В конце 2011 г. Папандреу понимал, что, даже если Греция и ее европейские партнеры сочинят какую-нибудь другую сделку – может быть, с парой-тройкой уступок Афинам, – справиться с политической ситуацией все равно будет непросто. Он не мог взять такой политический вес в одиночку или даже с помощью других политиков. 3 ноября Папандреу наконец отказался от идеи референдума и уже через несколько дней пытался собрать правительство национального единства, которое должно будет разобраться с кризисом, причем подразумевалось, что сам он в это правительство не войдет. В итоге правительство переходного периода, состоящее из представителей всех партий, сформировал технократ Лукас Пападимос, бывший вице-президент Европейского центрального банка, а Папандреу ушел в отставку. Хотя у него сохранилось достаточно высокое положение на мировой арене – он остался председателем Социалистического интернационала, – казалось, что ни он, ни какой бы то ни было другой член семейства Папандреу больше никогда не будет центральной фигурой греческой политики. В конце концов он убедился, что политика формирования консенсуса – к которой он тяготел по природе – не может сосуществовать с чрезвычайными мерами по борьбе с кризисом. Поэтому к тому моменту, когда Димитрис Христулас обличал возвращение «правительства квислингов», адресатом его отчаянного протеста был тихий банкир. Пападимос, разумеется, не был никаким квислингом: он был скромным и компетентным чиновником, который, вероятно, помог ограничить масштабы краха. Но сама идея, что страной управляют сотрудники Центробанка, тревожила афинян. В конце концов, Центробанк был одним из учреждений, не перестававших работать даже во время оккупации.

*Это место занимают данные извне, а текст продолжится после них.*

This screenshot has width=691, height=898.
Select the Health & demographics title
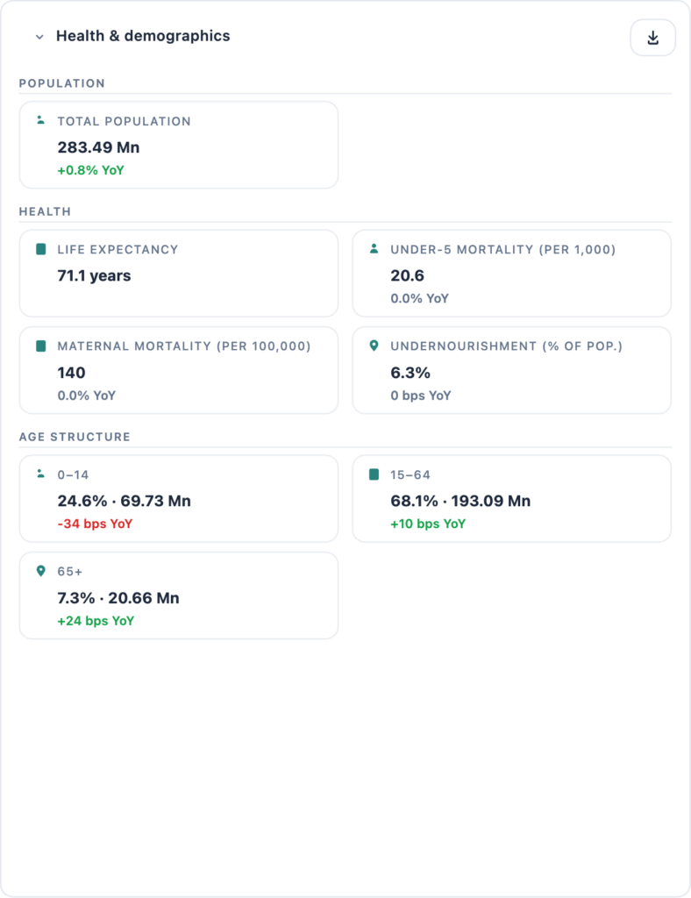pyautogui.click(x=143, y=36)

Даже если династия Папандреу уходила в прошлое, стиль Андреаса Папандреу – в самых помпезных и эксцентричных своих проявлениях – никуда не делся. Чтобы убедиться в этом, достаточно было оказаться все на той же площади Конституции четырьмя годами позже. Воскресным вечером 5 июля 2015 г. центральная эспланада города была полна не слезоточивым газом, бутылками с зажигательной смесью или яростными лозунгами протеста, а ликованием. Развевались греческие флаги; то здесь, то там кто-нибудь плясал под знакомые мелодии, будто на веселой семейной свадьбе. Один из радостно повторявшихся лозунгов гласил:
Туда, куда опасался заходить Георгиос Папандреу, очертя голову ринулся новый лидер левого движения. Это был Алексис Ципрас, красивый и красноречивый политик, родившийся в 1974 г., научившийся интригам и ораторскому искусству в молодежном коммунистическом движении. Как и Андреас Папандреу в 1981 г., он пришел к власти благодаря обещаниям, что его левая политика будет революционной и сметет все без остатка традиции политики буржуазной. Его партия – Коалиция радикальных левых сил, или СИРИЗА, – представлялась не политической партией в старом смысле слова, а народным движением. Она обещала разорвать меморандум, перечисляющий болезненные сокращения расходов и реформы, которые навязывали стране кредиторы. Всем этим кредиторам, какими бы коварными и злокозненными они ни были, придется иметь дело с твердо выраженной волей греческого народа. Такова была его риторика, и она оказалась привлекательной для чрезвычайно подавленного электората – настолько, что 25 января 2015 г. Ципрас одержал на выборах убедительную победу над находившимся до этого у власти правоцентристом Антонисом Самарасом из партии «Новая демократия». Хотя Самарас добился некоторого облегчения финансовых трудностей Греции, ее европейские партнеры по тем или иным причинам наотрез отказались пойти на какие-либо уступки, которые позволяли бы ему надеяться на переизбрание. Впоследствии многие подозревали, что Самарас, видя надвигающийся кризис, уступил свою должность Ципрасу с некоторым даже облегчением.